Certamente con la riunificazione era cambiata la fisionomia geografica dell’Europa, così come il suo baricentro e la posizione politica ed economica. Ma ciò che più colpiva erano le grandi opportunità che una trasformazione così importante stava portando a tutti cittadini, senza alcuna distinzione tra “vecchi” e “nuovi”.
A dieci anni da quel grande cambiamento e a poche settimane dalla più importante sfida elettorale di Bruxelles, bisognerebbe ricordare a chi trascende verso il qualunquismo che cosa era l’Europa prima di quella data: una cartina fatta di barriere doganali. Conquiste che spesso si danno per scontate – se pensiamo alla libera circolazione, alla moneta unica o al mercato comune -, ma che rappresentano, tutt’oggi, gli investimenti sicuri che i leader di allora hanno voluto fare per la prosperità, lo sviluppo e la coesione delle future generazioni.
L’Europa divenne allora una sorta di assicurazione per la vita: dopo la caduta del muro ed il rischio di disgregazioni, nazionalismi e scontri etnici, il Continente aprì le porte di casa e regalò una nuova speranza.

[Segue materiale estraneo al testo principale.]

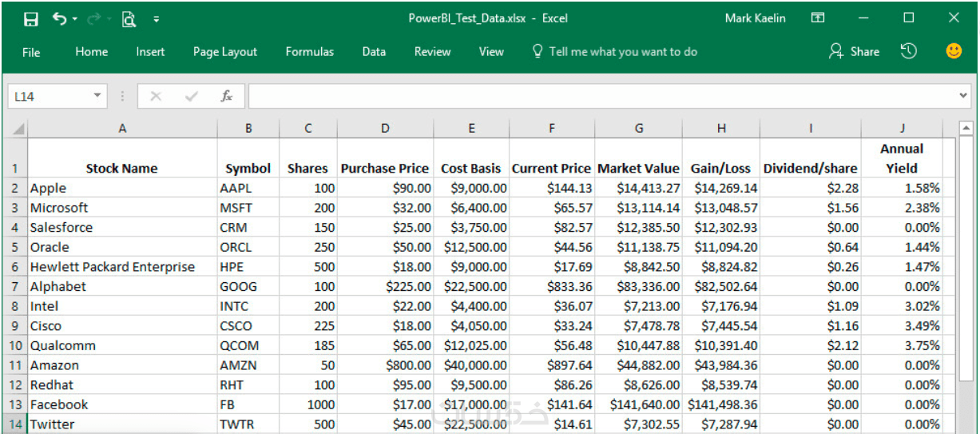Open version history clock icon

click(x=908, y=51)
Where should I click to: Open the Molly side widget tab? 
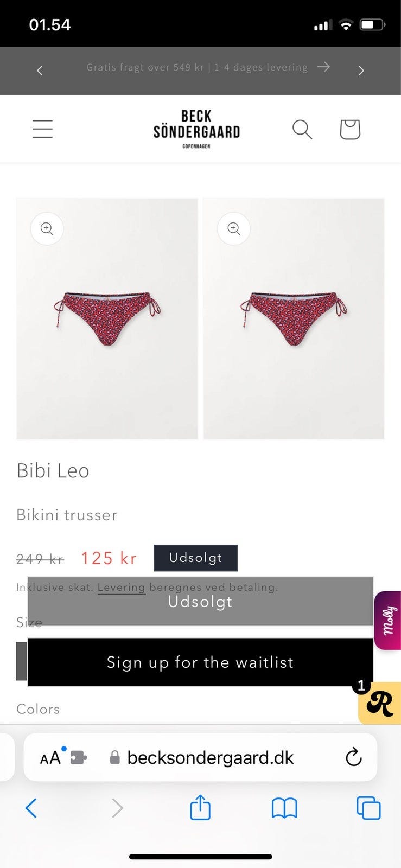tap(388, 620)
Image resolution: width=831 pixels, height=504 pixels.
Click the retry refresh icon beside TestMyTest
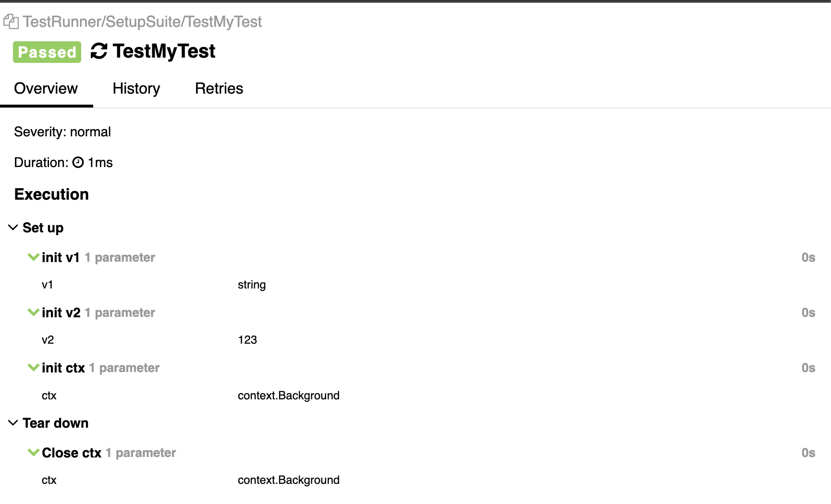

Ieri come oggi serve il linguaggio della verità e non del populismo. Nessuna capitale europea, nemmeno i Paesi più forti possono pensare di navigare da soli nell’oceano della globalizzazione. Chi predica slogan anacronistici vuol dire che non è mai stato a Belgrado – che ha da poco avviato i negoziati di adesione – dove il colore blu è diventato il simbolo di speranza e fiducia per il futuro. O non ha mai visto uomini, donne e bambini impazzire di gioia per l’abbattimento di barriere storiche come quelle al confine tra Polonia e Germania, quelle marittime sul mar Baltico, o ancora quelle che dividevano in due addirittura una città italiana, Gorizia dalla sua sorella slovena Nova Goriça.
Abbiamo regalato a tutti un sogno. Un sogno che è diventato storia, ma anche sicurezza, benessere e libertà. Ecco perché sarebbe irrispettoso rispondere alle crisi di oggi con un’alzata di spalle. L’Europa ha innanzitutto bisogno di leader valorosi e lungimiranti che, seppur nei difficili scenari che ci aspettano, soffochino la paura ed abbiano visione.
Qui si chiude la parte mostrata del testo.